When you reach the line that contains "You are a computer-use agent.", give it back exactly along with each line after it to the end of the entries; skip any pictures.

═════ RECORDS SUPPLIED ═════

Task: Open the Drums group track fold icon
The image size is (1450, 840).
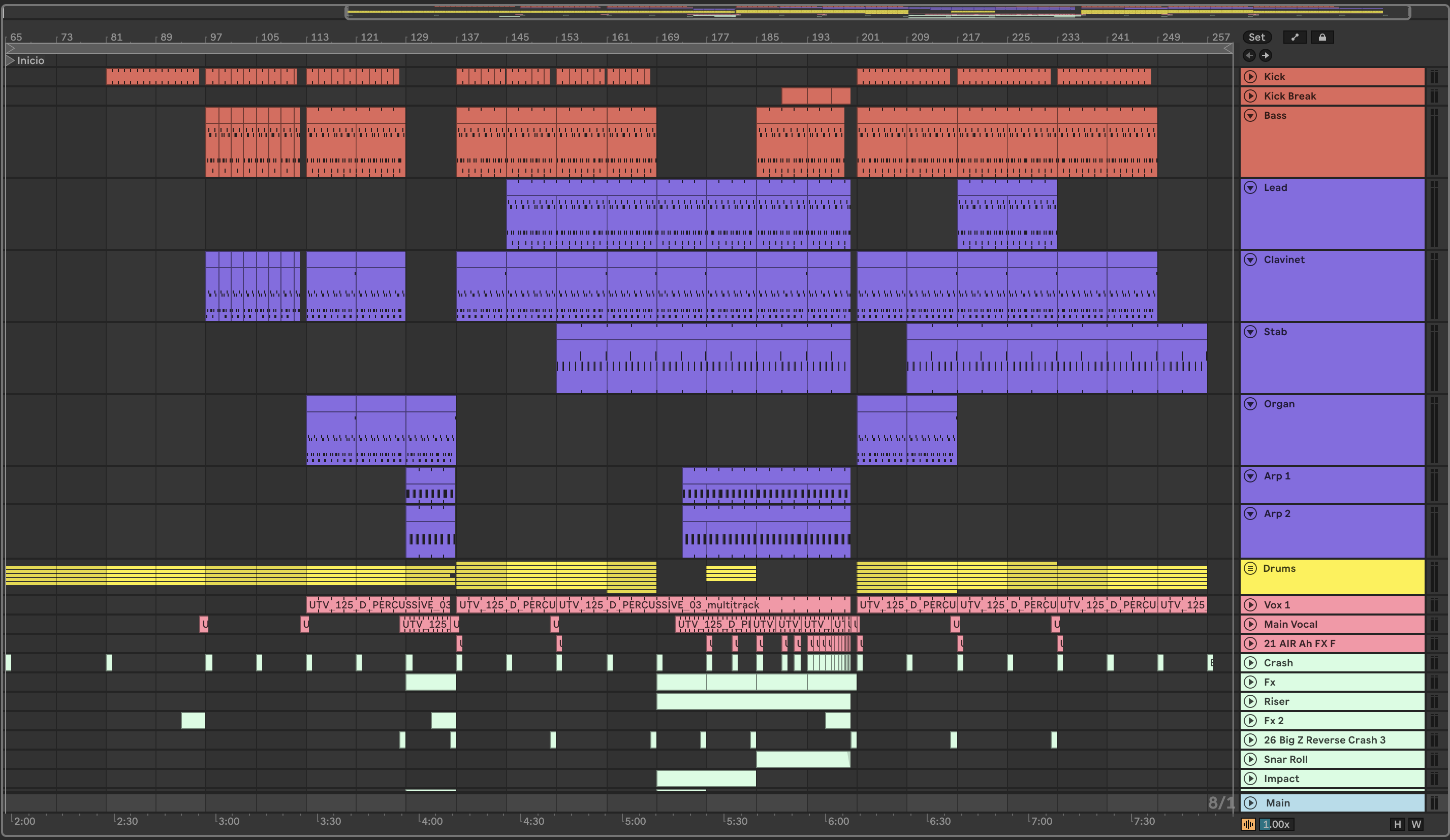Action: (x=1250, y=568)
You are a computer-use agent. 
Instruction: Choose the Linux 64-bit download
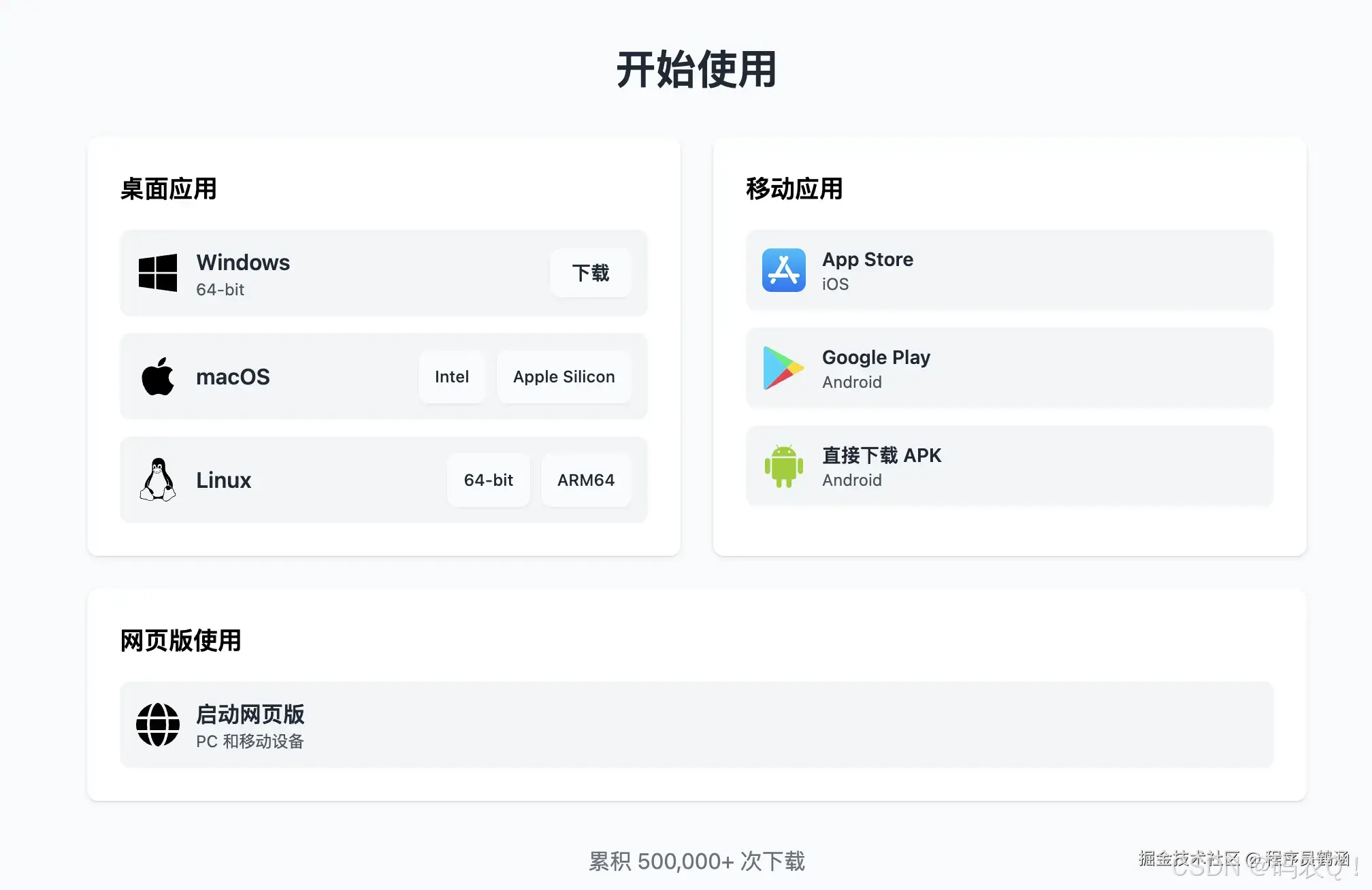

═════

▸ **RESPONSE FOR THIS EXERCISE**
You are a computer-use agent. 
Instruction: Choose the Linux 64-bit download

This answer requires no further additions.